Zur Arbeitsbelastung von Studenten
Interessanter Blog-Artikel über die Arbeitsbelastung von Studenten. Studenten arbeiten mehr als normale Angestellte. Läßt auf gewisse Inkompetenz der Fakultäten schließen. Sowas gehört sich nicht. Viele Studenten müssen noch arbeiten, um sich über Wasser zu halten.
10 Kommentare (RSS-Feed)
Aus diesem Kommentar werde ich nicht ganz schlau, der zweite Absatz scheint dem ersten zu widersprechen.
Ich habe schon viel darüber gelesen, und mir wurde auch schon viel darüber persönlich zugetragen, daß an deutschen Hochschulen chaotische Lehrpläne und unmöglich zu erfüllende Anforderungen herrschen, und viel Belastung an den Studenten hängen bleibt, weil die Fakultäten nicht in der Lage (oder nicht willens) sind, einen ordentlichen und vernünftigen Lehrplan anzubieten.

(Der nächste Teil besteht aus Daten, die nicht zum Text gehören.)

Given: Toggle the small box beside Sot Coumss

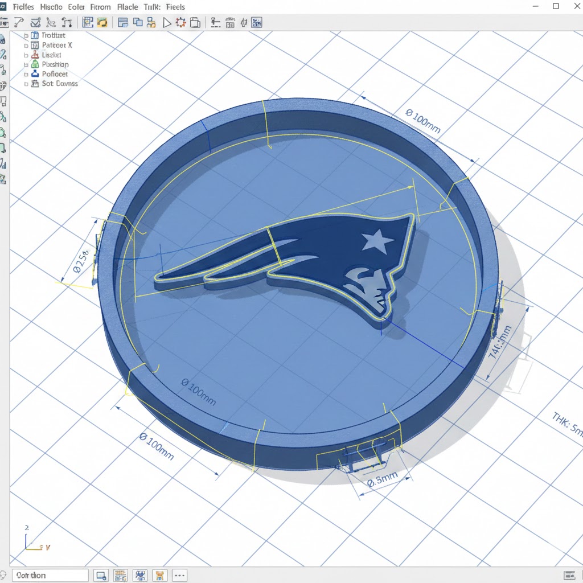Looking at the screenshot, I should pos(26,84).
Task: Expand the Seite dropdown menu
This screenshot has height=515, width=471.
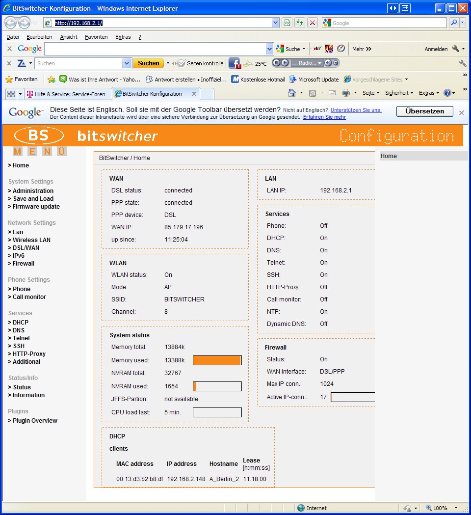Action: (x=371, y=93)
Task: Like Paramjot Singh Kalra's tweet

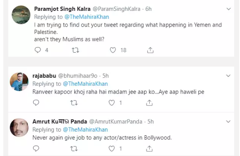Action: coord(113,50)
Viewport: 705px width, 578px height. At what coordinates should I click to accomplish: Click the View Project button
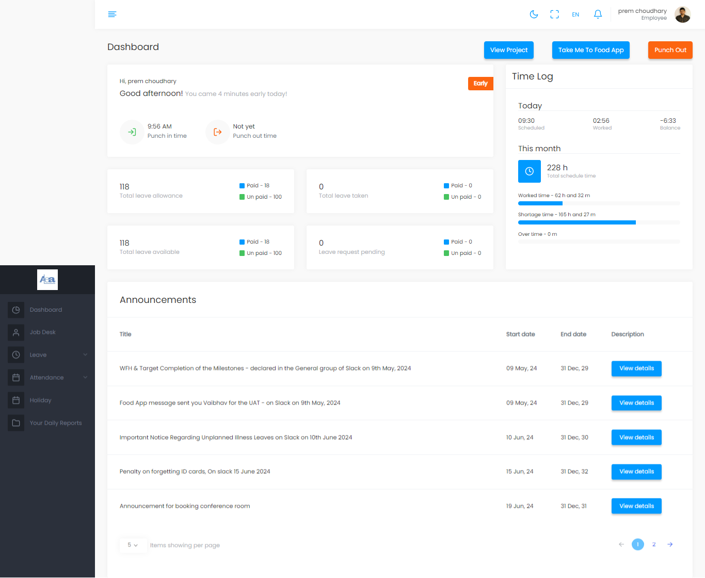508,50
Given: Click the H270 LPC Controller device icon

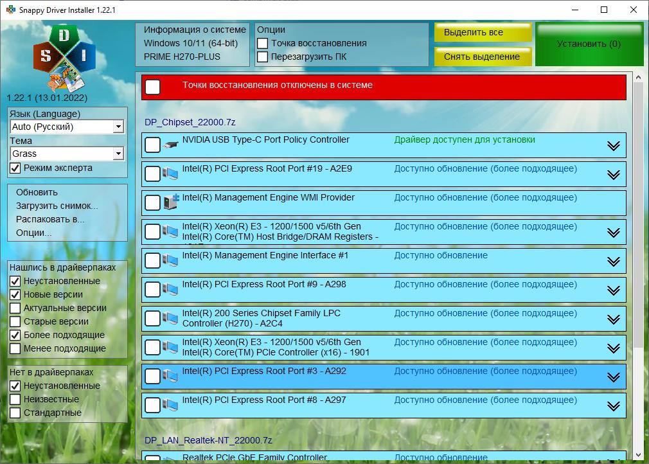Looking at the screenshot, I should [x=170, y=318].
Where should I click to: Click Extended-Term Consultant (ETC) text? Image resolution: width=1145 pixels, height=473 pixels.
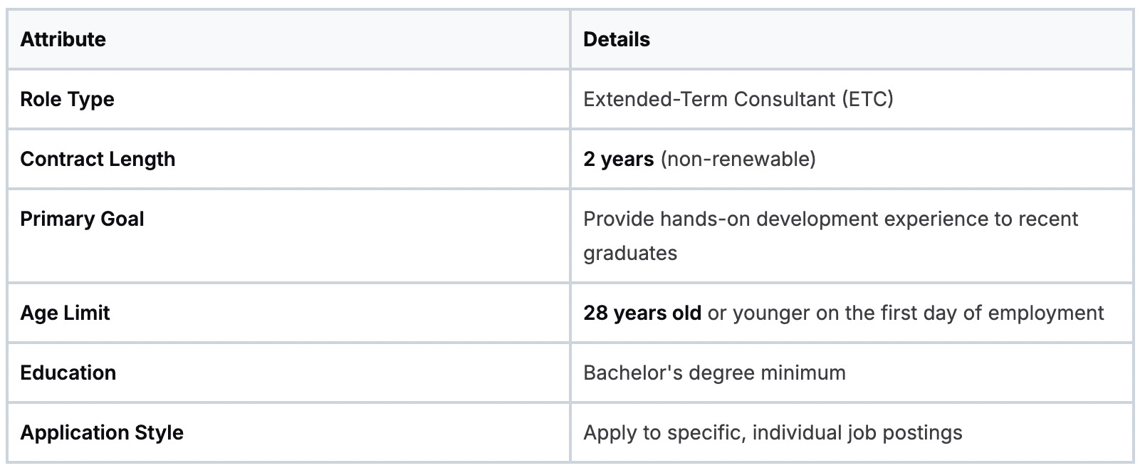click(738, 99)
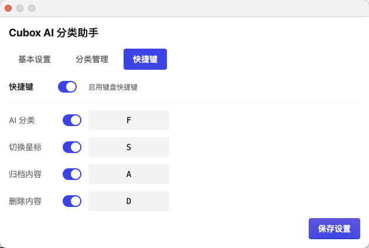Toggle the 切换星标 shortcut switch
Screen dimensions: 369x248
pos(72,147)
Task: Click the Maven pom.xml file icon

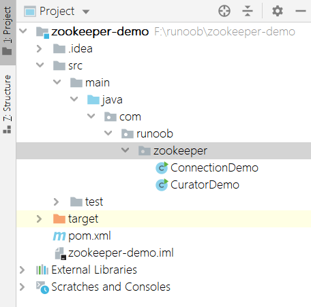Action: coord(59,236)
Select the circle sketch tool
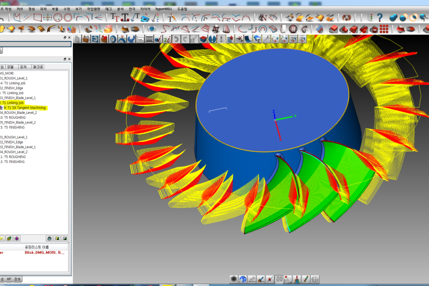429x286 pixels. point(58,18)
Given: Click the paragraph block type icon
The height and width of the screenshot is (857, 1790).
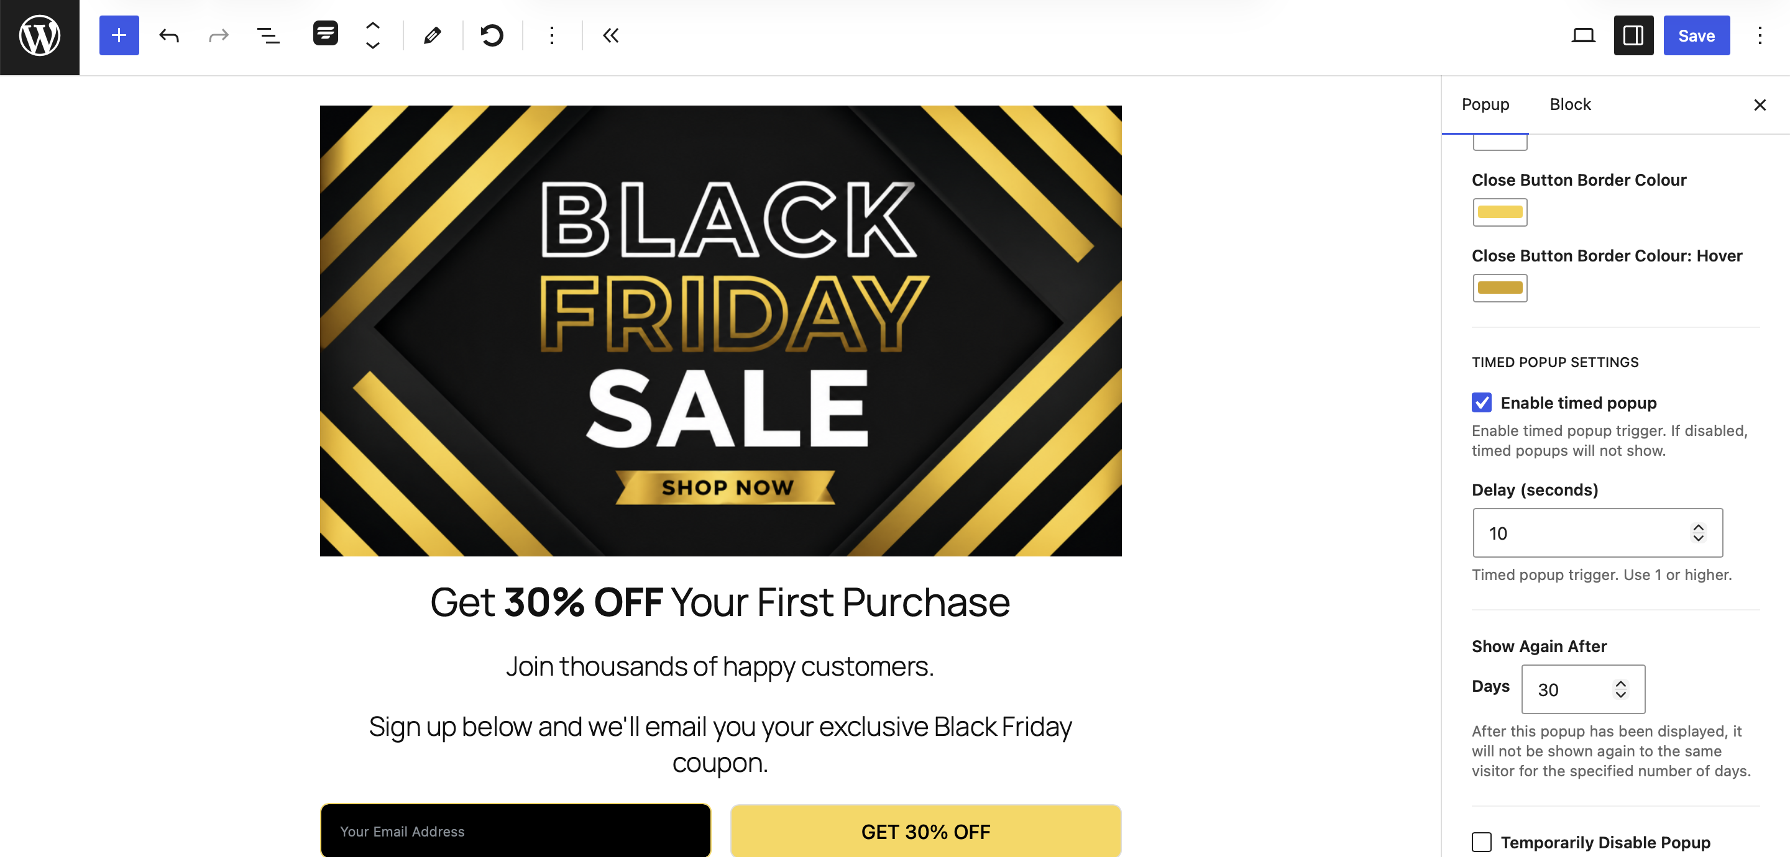Looking at the screenshot, I should tap(325, 33).
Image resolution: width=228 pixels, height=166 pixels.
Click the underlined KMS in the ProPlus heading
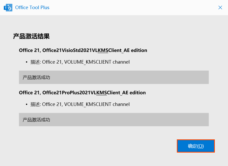click(102, 93)
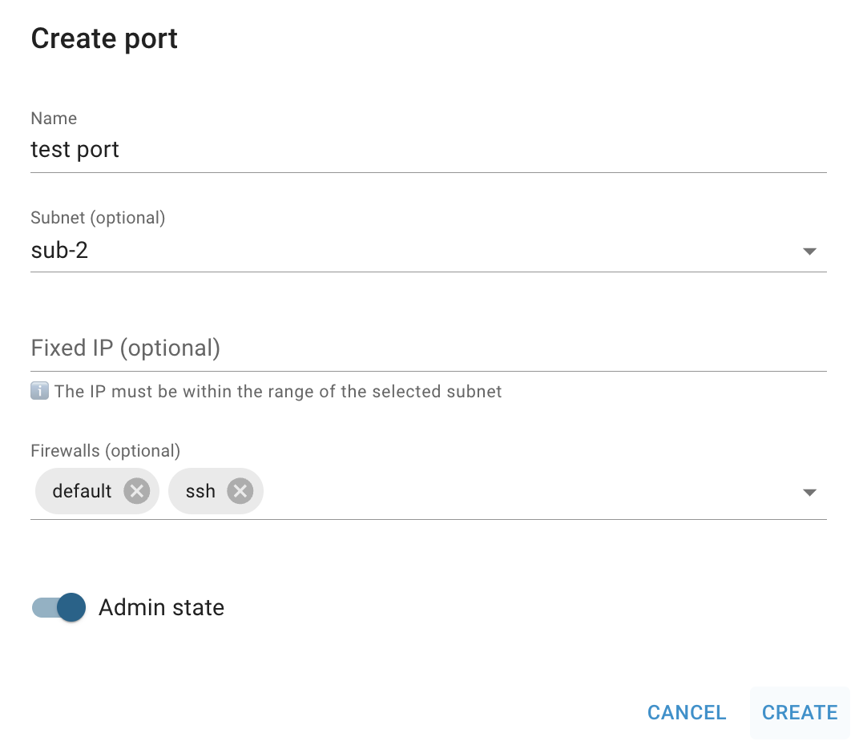Select the ssh firewall chip label
This screenshot has width=859, height=745.
tap(200, 490)
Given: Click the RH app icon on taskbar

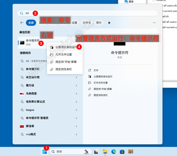Looking at the screenshot, I should [x=131, y=152].
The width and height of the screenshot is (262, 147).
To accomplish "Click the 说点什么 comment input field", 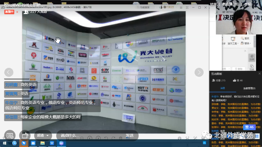I will click(82, 135).
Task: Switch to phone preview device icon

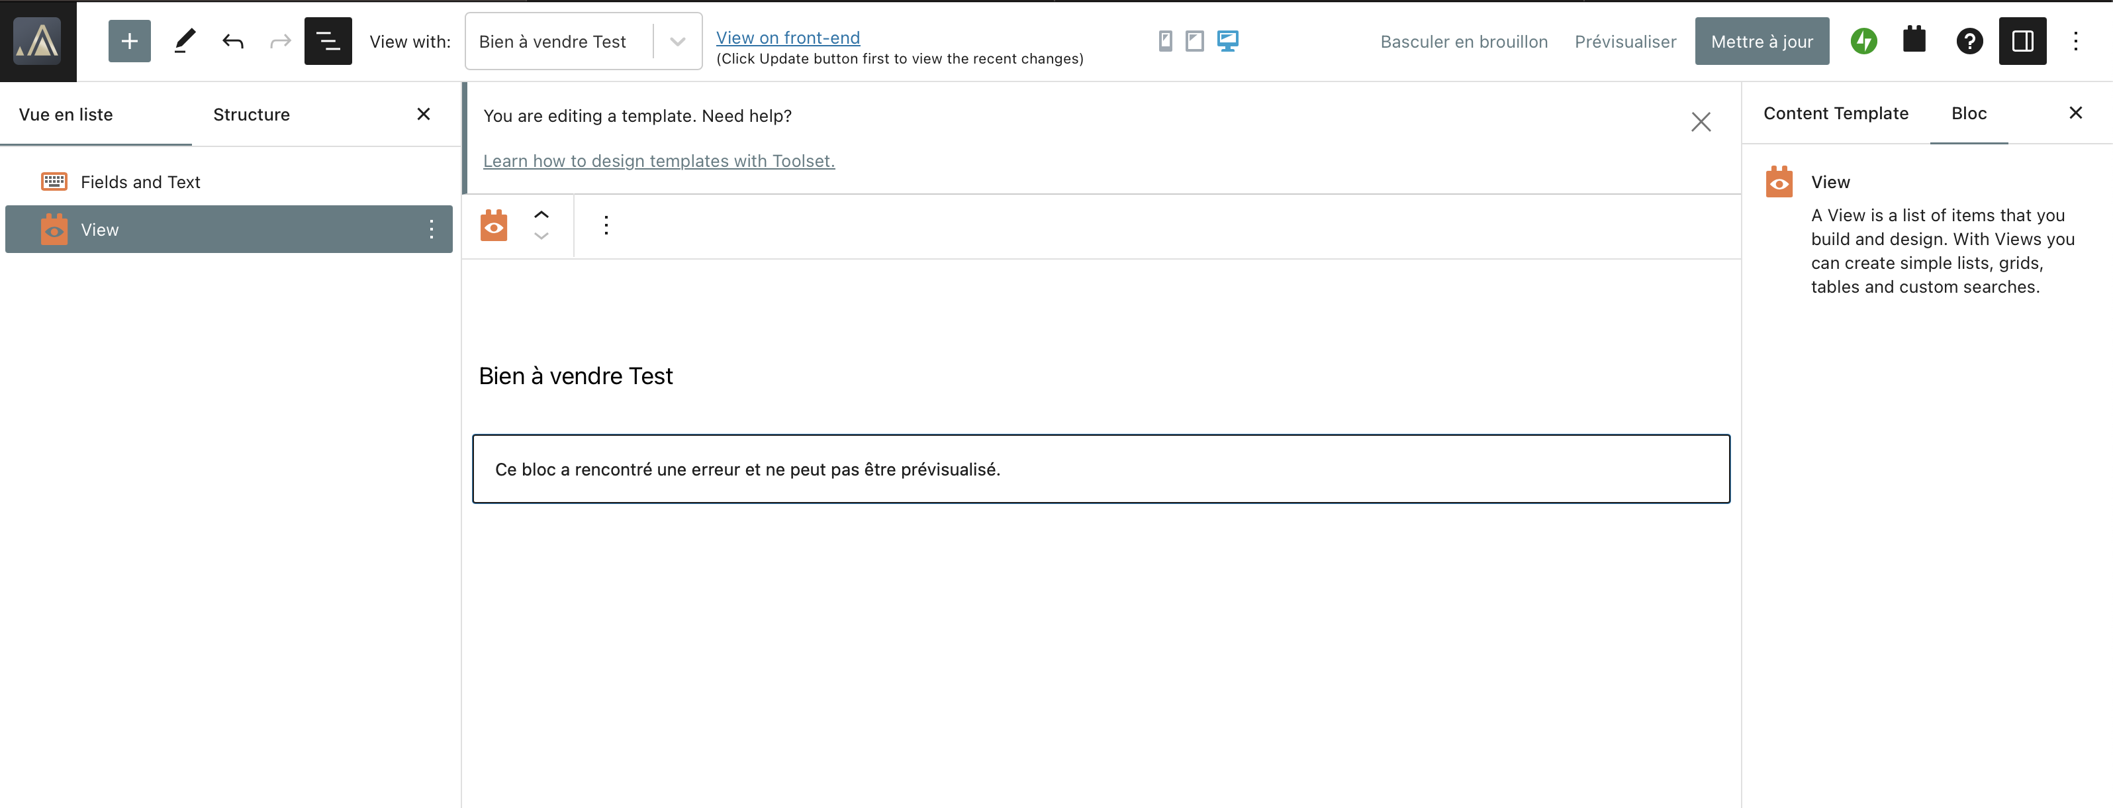Action: (1165, 41)
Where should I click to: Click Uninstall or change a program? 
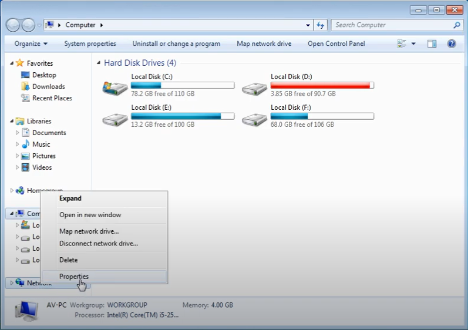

Mein Studium ist inzwischen über 15 Jahre her, und es war noch ein normales altmodisches, überwiegend entspanntes Diplom-Studium, aber schon damals war die Karlsruher Fakultät nicht in der Lage, einen Lehrplan zu gewährleisten. Zu kaum einer meiner Hauptdiplomsprüfungen habe ich die zugehörige Vorlesung gehört, weil die Vorlesungen zu den Prüfungen gar nicht (mehr) angeboten wurden. Manche Leute mußten 2-3 Semester auf eine Prüfung warten, weil die Professoren lieber in der Welt herumreisten als sich um Prüfungen zu kümmern.
Der zweite Absatz in diesem Kommentar besagt doch, daß es in anderen Ländern geht und nur wir in Deutschland hier zu doof sind, ein vernünftiges Studium anzubieten, und daß es eben nicht an Bologna hängt. Es ist ein deutsches Problem.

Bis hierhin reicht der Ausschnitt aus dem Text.